=== Exercise inputs ===
==============================

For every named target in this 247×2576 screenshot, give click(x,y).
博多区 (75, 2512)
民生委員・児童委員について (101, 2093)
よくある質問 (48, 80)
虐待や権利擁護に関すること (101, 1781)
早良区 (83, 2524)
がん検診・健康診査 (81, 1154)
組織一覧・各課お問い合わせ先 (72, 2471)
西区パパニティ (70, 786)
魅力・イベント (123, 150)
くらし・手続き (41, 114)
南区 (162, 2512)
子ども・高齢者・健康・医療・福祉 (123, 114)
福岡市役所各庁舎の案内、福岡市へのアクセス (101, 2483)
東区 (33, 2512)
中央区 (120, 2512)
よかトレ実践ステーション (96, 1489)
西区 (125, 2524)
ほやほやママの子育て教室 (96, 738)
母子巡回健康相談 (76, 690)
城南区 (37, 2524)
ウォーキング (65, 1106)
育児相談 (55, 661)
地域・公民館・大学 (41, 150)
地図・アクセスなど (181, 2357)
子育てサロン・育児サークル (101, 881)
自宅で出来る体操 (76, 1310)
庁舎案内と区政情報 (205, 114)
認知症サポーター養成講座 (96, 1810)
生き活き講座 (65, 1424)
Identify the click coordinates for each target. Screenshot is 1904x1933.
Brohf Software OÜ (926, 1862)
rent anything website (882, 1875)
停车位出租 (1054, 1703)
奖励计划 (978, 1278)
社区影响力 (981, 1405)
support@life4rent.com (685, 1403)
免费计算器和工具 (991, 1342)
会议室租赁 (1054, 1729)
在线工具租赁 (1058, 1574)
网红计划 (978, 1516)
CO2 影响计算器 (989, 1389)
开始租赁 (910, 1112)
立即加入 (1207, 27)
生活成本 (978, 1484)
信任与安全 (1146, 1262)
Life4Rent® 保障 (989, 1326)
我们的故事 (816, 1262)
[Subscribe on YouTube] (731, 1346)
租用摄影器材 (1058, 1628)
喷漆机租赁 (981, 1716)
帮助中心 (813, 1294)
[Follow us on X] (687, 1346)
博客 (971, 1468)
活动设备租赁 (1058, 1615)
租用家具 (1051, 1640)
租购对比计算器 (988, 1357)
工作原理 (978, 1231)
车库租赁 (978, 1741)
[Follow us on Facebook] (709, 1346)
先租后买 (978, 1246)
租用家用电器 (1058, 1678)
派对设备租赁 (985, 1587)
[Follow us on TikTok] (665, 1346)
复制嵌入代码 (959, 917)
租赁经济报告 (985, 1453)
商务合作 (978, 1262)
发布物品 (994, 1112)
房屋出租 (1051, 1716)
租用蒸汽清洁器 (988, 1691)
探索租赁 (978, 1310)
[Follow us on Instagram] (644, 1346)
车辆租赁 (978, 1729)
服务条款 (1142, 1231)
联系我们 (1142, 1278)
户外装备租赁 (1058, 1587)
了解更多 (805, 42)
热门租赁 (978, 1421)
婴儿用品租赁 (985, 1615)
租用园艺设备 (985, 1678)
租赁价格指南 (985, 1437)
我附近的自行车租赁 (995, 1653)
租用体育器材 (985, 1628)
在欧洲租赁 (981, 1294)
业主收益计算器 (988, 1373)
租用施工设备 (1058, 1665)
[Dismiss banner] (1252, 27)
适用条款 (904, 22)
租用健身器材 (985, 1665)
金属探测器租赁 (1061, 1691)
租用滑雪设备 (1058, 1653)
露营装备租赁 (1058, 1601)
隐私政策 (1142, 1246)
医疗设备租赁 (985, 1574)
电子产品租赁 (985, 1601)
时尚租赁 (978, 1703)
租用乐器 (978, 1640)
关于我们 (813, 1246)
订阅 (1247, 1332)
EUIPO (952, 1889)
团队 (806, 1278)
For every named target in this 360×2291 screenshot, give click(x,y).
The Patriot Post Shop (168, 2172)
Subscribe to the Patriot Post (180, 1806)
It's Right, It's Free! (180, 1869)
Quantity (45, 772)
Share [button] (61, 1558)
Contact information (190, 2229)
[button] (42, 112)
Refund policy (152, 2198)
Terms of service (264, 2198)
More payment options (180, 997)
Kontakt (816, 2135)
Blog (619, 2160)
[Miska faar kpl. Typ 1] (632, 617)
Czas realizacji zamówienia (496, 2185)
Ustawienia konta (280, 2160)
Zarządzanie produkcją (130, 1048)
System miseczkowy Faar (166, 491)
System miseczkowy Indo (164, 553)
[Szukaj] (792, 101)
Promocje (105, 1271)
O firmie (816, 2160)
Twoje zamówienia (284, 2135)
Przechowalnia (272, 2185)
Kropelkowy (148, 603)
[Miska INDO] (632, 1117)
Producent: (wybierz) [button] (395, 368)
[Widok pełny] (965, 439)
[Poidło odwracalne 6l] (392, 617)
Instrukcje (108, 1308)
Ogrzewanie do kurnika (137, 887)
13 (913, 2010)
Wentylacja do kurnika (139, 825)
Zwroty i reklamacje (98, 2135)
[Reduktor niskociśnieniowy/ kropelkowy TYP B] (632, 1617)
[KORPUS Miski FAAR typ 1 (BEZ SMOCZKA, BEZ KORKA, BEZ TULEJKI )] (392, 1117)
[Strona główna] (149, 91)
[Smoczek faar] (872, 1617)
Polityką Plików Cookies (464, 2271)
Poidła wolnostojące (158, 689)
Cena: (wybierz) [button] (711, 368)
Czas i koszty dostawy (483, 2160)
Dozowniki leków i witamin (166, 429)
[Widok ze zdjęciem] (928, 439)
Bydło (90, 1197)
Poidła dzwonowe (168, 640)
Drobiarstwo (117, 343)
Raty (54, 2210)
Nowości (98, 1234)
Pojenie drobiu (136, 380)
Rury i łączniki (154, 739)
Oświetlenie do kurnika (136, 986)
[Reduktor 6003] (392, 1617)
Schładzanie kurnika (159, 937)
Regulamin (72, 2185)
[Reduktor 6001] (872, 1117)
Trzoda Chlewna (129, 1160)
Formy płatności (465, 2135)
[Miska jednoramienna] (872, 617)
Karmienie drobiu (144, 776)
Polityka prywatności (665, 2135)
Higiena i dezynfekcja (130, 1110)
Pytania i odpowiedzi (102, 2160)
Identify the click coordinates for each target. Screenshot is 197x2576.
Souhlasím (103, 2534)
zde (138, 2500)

==============================

=== Instructions to follow ===
Your job is to give the data above again exactly, in full.

=== The answer ===
For every named target in this 247×2576 screenshot, give click(x,y).
博多区 (75, 2512)
民生委員・児童委員について (101, 2093)
よくある質問 (48, 80)
虐待や権利擁護に関すること (101, 1781)
早良区 (83, 2524)
がん検診・健康診査 (81, 1154)
組織一覧・各課お問い合わせ先 (72, 2471)
西区パパニティ (70, 786)
魅力・イベント (123, 150)
くらし・手続き (41, 114)
南区 (162, 2512)
子ども・高齢者・健康・医療・福祉 (123, 114)
福岡市役所各庁舎の案内、福岡市へのアクセス (101, 2483)
東区 (33, 2512)
中央区 (120, 2512)
よかトレ実践ステーション (96, 1489)
西区 (125, 2524)
ほやほやママの子育て教室 (96, 738)
母子巡回健康相談 (76, 690)
城南区 (37, 2524)
ウォーキング (65, 1106)
育児相談 (55, 661)
地域・公民館・大学 (41, 150)
地図・アクセスなど (181, 2357)
子育てサロン・育児サークル (101, 881)
自宅で出来る体操 (76, 1310)
庁舎案内と区政情報 (205, 114)
認知症サポーター養成講座 (96, 1810)
生き活き講座 (65, 1424)
Identify the click coordinates for each target. Screenshot is 1904x1933.
Brohf Software OÜ (926, 1862)
rent anything website (882, 1875)
停车位出租 (1054, 1703)
奖励计划 (978, 1278)
社区影响力 (981, 1405)
support@life4rent.com (685, 1403)
免费计算器和工具 (991, 1342)
会议室租赁 (1054, 1729)
在线工具租赁 (1058, 1574)
网红计划 (978, 1516)
CO2 影响计算器 (989, 1389)
开始租赁 (910, 1112)
立即加入 (1207, 27)
生活成本 (978, 1484)
信任与安全 (1146, 1262)
Life4Rent® 保障 (989, 1326)
我们的故事 (816, 1262)
[Subscribe on YouTube] (731, 1346)
租用摄影器材 (1058, 1628)
喷漆机租赁 (981, 1716)
帮助中心 (813, 1294)
[Follow us on X] (687, 1346)
博客 (971, 1468)
活动设备租赁 (1058, 1615)
租用家具 (1051, 1640)
租购对比计算器 (988, 1357)
工作原理 (978, 1231)
车库租赁 (978, 1741)
[Follow us on Facebook] (709, 1346)
先租后买 (978, 1246)
租用家用电器 (1058, 1678)
派对设备租赁 (985, 1587)
[Follow us on TikTok] (665, 1346)
复制嵌入代码 (959, 917)
租赁经济报告 (985, 1453)
商务合作 (978, 1262)
发布物品 (994, 1112)
房屋出租 (1051, 1716)
租用蒸汽清洁器 (988, 1691)
探索租赁 (978, 1310)
[Follow us on Instagram] (644, 1346)
车辆租赁 (978, 1729)
服务条款 (1142, 1231)
联系我们 (1142, 1278)
户外装备租赁 (1058, 1587)
了解更多 (805, 42)
热门租赁 (978, 1421)
婴儿用品租赁 (985, 1615)
租用园艺设备 (985, 1678)
租赁价格指南 (985, 1437)
我附近的自行车租赁 (995, 1653)
租用体育器材 (985, 1628)
在欧洲租赁 (981, 1294)
业主收益计算器 (988, 1373)
租用施工设备 (1058, 1665)
[Dismiss banner] (1252, 27)
适用条款 (904, 22)
租用健身器材 (985, 1665)
金属探测器租赁 (1061, 1691)
租用滑雪设备 (1058, 1653)
露营装备租赁 (1058, 1601)
隐私政策 (1142, 1246)
医疗设备租赁 (985, 1574)
电子产品租赁 (985, 1601)
时尚租赁 (978, 1703)
租用乐器 (978, 1640)
关于我们 (813, 1246)
订阅 (1247, 1332)
EUIPO (952, 1889)
团队 (806, 1278)
For every named target in this 360×2291 screenshot, give click(x,y).
The Patriot Post Shop (168, 2172)
Subscribe to the Patriot Post (180, 1806)
It's Right, It's Free! (180, 1869)
Quantity (45, 772)
Share [button] (61, 1558)
Contact information (190, 2229)
[button] (42, 112)
Refund policy (152, 2198)
Terms of service (264, 2198)
More payment options (180, 997)
Kontakt (816, 2135)
Blog (619, 2160)
[Miska faar kpl. Typ 1] (632, 617)
Czas realizacji zamówienia (496, 2185)
Ustawienia konta (280, 2160)
Zarządzanie produkcją (130, 1048)
System miseczkowy Faar (166, 491)
System miseczkowy Indo (164, 553)
[Szukaj] (792, 101)
Promocje (105, 1271)
O firmie (816, 2160)
Twoje zamówienia (284, 2135)
Przechowalnia (272, 2185)
Kropelkowy (148, 603)
[Miska INDO] (632, 1117)
Producent: (wybierz) [button] (395, 368)
[Widok pełny] (965, 439)
[Poidło odwracalne 6l] (392, 617)
Instrukcje (108, 1308)
Ogrzewanie do kurnika (137, 887)
13 (913, 2010)
Wentylacja do kurnika (139, 825)
Zwroty i reklamacje (98, 2135)
[Reduktor niskociśnieniowy/ kropelkowy TYP B] (632, 1617)
[KORPUS Miski FAAR typ 1 (BEZ SMOCZKA, BEZ KORKA, BEZ TULEJKI )] (392, 1117)
[Strona główna] (149, 91)
[Smoczek faar] (872, 1617)
Polityką Plików Cookies (464, 2271)
Poidła wolnostojące (158, 689)
Cena: (wybierz) [button] (711, 368)
Czas i koszty dostawy (483, 2160)
Dozowniki leków i witamin (166, 429)
[Widok ze zdjęciem] (928, 439)
Bydło (90, 1197)
Poidła dzwonowe (168, 640)
Drobiarstwo (117, 343)
Raty (54, 2210)
Nowości (98, 1234)
Pojenie drobiu (136, 380)
Rury i łączniki (154, 739)
Oświetlenie do kurnika (136, 986)
[Reduktor 6003] (392, 1617)
Schładzanie kurnika (159, 937)
Regulamin (72, 2185)
[Reduktor 6001] (872, 1117)
Trzoda Chlewna (129, 1160)
Formy płatności (465, 2135)
[Miska jednoramienna] (872, 617)
Karmienie drobiu (144, 776)
Polityka prywatności (665, 2135)
Higiena i dezynfekcja (130, 1110)
Pytania i odpowiedzi (102, 2160)
Identify the click coordinates for each target. Screenshot is 197x2576.
Souhlasím (103, 2534)
zde (138, 2500)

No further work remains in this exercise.